Task to complete ▸ Rewrite the rows below, starting at the line that contains "Given: Choose 'SpaceVim" and running through the end of the rows, with "completion entry" replaced by "suggestion entry" and everything else left as it is.

Exercise materials ▸
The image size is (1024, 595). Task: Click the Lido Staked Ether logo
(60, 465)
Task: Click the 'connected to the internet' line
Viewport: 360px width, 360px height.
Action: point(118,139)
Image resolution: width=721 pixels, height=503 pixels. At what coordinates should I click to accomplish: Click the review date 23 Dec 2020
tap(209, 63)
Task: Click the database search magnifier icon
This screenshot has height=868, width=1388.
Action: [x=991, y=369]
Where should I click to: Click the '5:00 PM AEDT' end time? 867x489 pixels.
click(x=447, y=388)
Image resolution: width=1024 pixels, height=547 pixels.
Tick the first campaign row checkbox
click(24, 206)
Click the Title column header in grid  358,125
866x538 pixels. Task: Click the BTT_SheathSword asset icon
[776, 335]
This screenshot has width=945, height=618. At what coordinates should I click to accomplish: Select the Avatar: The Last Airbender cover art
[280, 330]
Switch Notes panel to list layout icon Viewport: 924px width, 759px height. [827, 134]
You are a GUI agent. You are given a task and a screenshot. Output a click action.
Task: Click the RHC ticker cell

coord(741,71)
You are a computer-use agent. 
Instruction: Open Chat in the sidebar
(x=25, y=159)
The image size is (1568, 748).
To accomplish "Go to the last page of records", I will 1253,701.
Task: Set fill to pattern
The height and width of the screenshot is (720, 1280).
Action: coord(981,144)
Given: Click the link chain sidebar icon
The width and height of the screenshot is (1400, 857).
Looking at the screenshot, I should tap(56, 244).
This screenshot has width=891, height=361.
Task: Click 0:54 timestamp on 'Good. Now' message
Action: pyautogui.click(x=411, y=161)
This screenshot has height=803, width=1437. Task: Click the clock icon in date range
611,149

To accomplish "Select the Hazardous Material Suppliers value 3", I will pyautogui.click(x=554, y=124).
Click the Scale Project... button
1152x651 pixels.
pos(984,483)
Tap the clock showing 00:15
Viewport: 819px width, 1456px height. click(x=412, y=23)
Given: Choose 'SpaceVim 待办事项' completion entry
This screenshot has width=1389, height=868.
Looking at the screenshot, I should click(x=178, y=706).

Expected answer ▸
Given: Choose 'SpaceVim 待办事项' suggestion entry
This screenshot has width=1389, height=868.
Looking at the screenshot, I should click(x=178, y=706).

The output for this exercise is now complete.